Today the Defence Committee published whistle-blower evidence from a team delivering clinical and occupational health care and advice to Service personnel and their Commands, from across the three Armed Services. https://committees.parliament.uk/committee/24/defence-committee/news/195323/damning-whistleblower-evidence-reveals-ongoing-sexual-abuse-within-the-armed-services/
It follows on from the vital work of the Defence Committee in its Inquiry into Women in the Armed Forces and its follow-up call for evidence at the end of last year.
The despicable attitudes revealed in this brave whistleblowing evidence are shocking, but they are not surprising. They show how pervasive the problem of misogyny, rape-myths and victim-blaming continues to be within our armed forces. The CMJ thinks that only way to begin to tackle them is to inject as much independence as possible into these closed military spaces – by sending serious sexual assault allegations to the civilian justice system; and by taking serious sexual harassment complaints away from the services themselves. A Defence Secretary that was truly committed to making the forces a safe place for women would have stopped the forces from marking their own homework years ago and accepted the recommendations that have repeatedly been made to him. But instead all we get is slow, piecemeal limited reforms that don’t go far enough, and the age-old, increasingly insulting line that they have ‘zero tolerance’ for sexual offending. These accounts show they don’t.
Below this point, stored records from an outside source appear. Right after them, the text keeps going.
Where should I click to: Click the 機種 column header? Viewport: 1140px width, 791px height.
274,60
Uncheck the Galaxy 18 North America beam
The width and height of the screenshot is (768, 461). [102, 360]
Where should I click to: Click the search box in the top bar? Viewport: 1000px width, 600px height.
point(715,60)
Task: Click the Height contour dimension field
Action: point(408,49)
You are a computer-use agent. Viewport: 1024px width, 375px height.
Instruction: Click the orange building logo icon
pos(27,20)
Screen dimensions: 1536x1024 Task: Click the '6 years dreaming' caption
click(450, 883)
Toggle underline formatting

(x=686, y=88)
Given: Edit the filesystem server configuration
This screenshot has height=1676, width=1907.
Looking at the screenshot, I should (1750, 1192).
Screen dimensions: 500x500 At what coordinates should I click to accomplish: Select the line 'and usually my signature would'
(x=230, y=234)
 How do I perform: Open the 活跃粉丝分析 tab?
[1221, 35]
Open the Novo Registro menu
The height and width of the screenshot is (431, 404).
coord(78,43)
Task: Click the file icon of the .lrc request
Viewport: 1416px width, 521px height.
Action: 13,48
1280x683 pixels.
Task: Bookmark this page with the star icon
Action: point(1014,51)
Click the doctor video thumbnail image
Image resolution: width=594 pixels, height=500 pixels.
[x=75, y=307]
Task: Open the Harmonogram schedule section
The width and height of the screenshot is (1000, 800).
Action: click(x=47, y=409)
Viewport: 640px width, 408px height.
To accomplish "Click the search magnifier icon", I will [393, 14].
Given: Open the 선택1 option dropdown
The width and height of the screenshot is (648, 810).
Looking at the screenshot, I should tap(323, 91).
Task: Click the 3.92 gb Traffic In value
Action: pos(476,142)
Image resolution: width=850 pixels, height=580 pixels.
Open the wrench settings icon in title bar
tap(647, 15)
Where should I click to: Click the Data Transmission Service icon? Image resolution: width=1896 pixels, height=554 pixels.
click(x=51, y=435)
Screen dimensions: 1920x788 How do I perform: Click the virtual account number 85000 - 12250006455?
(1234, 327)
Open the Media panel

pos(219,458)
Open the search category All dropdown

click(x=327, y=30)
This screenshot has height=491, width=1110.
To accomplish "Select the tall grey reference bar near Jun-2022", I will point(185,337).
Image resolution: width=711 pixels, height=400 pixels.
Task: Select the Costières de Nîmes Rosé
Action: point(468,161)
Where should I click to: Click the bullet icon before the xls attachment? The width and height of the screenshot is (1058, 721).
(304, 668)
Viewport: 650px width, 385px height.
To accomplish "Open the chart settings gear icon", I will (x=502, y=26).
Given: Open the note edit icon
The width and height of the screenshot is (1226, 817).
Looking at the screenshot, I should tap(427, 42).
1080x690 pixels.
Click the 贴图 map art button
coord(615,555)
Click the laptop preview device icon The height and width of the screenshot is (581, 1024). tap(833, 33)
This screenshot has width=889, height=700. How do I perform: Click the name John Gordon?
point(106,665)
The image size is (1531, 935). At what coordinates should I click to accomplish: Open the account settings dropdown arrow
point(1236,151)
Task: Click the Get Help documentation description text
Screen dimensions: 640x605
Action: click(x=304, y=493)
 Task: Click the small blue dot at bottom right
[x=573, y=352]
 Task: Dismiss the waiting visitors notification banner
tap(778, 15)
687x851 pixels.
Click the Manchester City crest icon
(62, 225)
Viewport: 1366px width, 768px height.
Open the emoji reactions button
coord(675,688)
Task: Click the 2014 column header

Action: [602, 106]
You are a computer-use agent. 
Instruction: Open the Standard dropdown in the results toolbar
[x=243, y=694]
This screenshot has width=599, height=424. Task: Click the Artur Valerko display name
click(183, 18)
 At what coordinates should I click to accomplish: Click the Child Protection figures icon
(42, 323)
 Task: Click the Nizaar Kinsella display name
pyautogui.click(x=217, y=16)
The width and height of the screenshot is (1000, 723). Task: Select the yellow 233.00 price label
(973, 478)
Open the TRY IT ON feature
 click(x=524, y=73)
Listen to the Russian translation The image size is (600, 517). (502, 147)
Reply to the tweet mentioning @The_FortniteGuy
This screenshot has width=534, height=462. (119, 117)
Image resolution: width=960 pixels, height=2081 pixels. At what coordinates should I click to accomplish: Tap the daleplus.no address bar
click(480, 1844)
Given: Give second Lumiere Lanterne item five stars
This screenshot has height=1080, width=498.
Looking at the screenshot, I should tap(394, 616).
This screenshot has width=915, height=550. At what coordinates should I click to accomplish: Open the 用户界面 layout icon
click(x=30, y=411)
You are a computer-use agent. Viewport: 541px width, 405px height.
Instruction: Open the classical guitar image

Sharon Hardy, the sister of the late Cpl Anne-Marie Ellement, who took her own life after reporting multiple acts of rape and bullying in the Army, on reading this evidence, said:
’11 years after my sister’s death, it seems nothing has changed. All those promises the Army gave the family – that lessons would be learned and this wouldn’t happen again – were for nothing. Victims are still being blamed for drinking, being denied help after they’ve made the brave decision to report, and the chain of command lacks the training, expertise and will to be permitted to have anything to do with these cases. The result is that the forces seem to be becoming a breeding ground for perpetrators. The treatment of women in the armed forces continues to shock and appal me. The system is simply not fit for purpose.’